The incumbent government was also criticised for its "slow response" to the 2012–2013 Cypriot financial crisis, in which Cyprus experienced its first recession in more than three decades.

==Opinion polls==
The opposition centre-right Democratic Rally showed a slight lead of the AKEL Party. Though it was still forecast to fall short of a majority in the 59-seat parliament.

==Results==
Democratic Rally finished with 34.27 percent and AKEL followed with 32.67 percent.

The high abstention rate of 21% was also noted considering that voting is compulsory.

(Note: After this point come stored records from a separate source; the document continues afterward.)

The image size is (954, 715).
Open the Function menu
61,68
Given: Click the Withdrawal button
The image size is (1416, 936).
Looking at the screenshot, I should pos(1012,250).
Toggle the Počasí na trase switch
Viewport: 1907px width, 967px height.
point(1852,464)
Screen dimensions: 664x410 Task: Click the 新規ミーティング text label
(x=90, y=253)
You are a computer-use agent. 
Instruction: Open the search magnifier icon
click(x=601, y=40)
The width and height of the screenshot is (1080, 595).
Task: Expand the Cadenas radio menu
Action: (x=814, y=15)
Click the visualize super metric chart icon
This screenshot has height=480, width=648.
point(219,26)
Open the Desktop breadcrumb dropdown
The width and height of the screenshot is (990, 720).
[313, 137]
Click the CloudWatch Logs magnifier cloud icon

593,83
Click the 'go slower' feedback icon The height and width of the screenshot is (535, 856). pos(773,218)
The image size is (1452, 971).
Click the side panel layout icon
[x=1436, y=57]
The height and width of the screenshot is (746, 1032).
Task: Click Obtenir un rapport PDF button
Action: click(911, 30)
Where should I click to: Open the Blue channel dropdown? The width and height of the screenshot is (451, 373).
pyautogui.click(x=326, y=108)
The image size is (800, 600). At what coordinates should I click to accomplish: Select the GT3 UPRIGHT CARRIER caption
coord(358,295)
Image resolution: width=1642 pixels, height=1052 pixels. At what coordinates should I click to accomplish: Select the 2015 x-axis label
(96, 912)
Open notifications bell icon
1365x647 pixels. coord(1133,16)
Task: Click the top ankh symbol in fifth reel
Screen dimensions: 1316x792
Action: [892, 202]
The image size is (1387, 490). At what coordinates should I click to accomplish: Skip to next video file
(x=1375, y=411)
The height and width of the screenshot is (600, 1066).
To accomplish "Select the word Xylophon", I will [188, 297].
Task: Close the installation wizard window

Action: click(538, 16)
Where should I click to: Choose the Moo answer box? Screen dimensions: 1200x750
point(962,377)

| Party |  | Votes | % | Seats | +/– |
|  | Democratic Rally | 138,682 | 34.28 | 20 | +2 |
|  | Progressive Party of Working People | 132,171 | 32.67 | 19 | +1 |
|  | Democratic Party | 63,763 | 15.76 | 9 | −2 |
|  | Movement for Social Democracy | 36,113 | 8.93 | 5 | 0 |
|  | European Party | 15,711 | 3.88 | 2 | −1 |
|  | Ecological and Environmental Movement | 8,960 | 2.21 | 1 | 0 |
|  | ELAM | 4,354 | 1.08 | 0 | New |
|  | LASOK | 2,667 | 0.66 | 0 | 0 |
|  | Balance – Independent Citizens Movement | 859 | 0.21 | 0 | New |
|  | Cypriot Progressive Cooperation | 709 | 0.18 | 0 | New |
|  | Independents | 588 | 0.15 | 0 | 0 |
| Total |  | 404,577 | 100.00 | 56 | 0 |
| Valid votes |  | 404,577 | 96.73 |  |  |
| Invalid/blank votes |  | 13,670 | 3.27 |  |  |
| Total votes |  | 418,247 | 100.00 |  |  |
| Registered voters/turnout |  | 531,463 | 78.70 |  |  |
Source: MOI

==Reactions==
An op-ed in the Turkish Hurriyet suggested two repercussions: an impact on the presidential election; and an effect to the United Nations-led direct reunification talks. This could be further hurt as the junior members of the governing coalition had shown signs of a rift with AKEL and Christofias over the reunification talks, as well as social and economic policies. It suggested a "grand coalition," though acknowledging it was a massive task due to the burgeoning ambitions of both the two biggest parties for the presidency between incumbent Christofias and the DISY's Nicos Anastasiades. It also pointed out that though AKEL still had wide-backing their overall performance of the government had lost some support. Additionally, it suggested peace talks would add pressure to Northern Cyprus should a grand coalition come to fruition and bring in a "strong leadership...to engage in a give-and-take." The first test of such a possibility would be the election of the parliamentary speaker.
[A grand coalition] would produce the best chance ever for a Cyprus settlement. – Hurriyet

==Aftermath==
A coalition government was formed in 2008 between the incumbent AKEL and DIKO parties. However, on 3 August 2011 DIKO withdrew from the coalition citing its differences over resolution of the Cypriot conflict and consequently leaving AKEL with a minority government. Following a meeting with President Dimitris Christofias, party leader Marios Garoyian said that "despite our continued efforts and repeated appeals, unfortunately, the wished-for understanding between political forces which is so needed in these crucial moments for our country couldn't (sic) be achieved." Part of Garoyian's demands, following his criticism of Christofias, was that the president withdraw proposals for a rotating presidency of a potential unified Cyprus. Government spokesman Stefanos Stefanou said that though Christofias regrets DIKO's withdrawal from the government he would go ahead with a cabinet reshuffle: "The aim is for the new government is to confront the challenges our country faces with dynamism and determination." He also added that the government would not withdraw proposals during an "intensified period of negotiations" following UN Secretary-Genera; Ban Ki-moon's urging to resolve all core issues by October, including resolving the matter of private property losses from the war.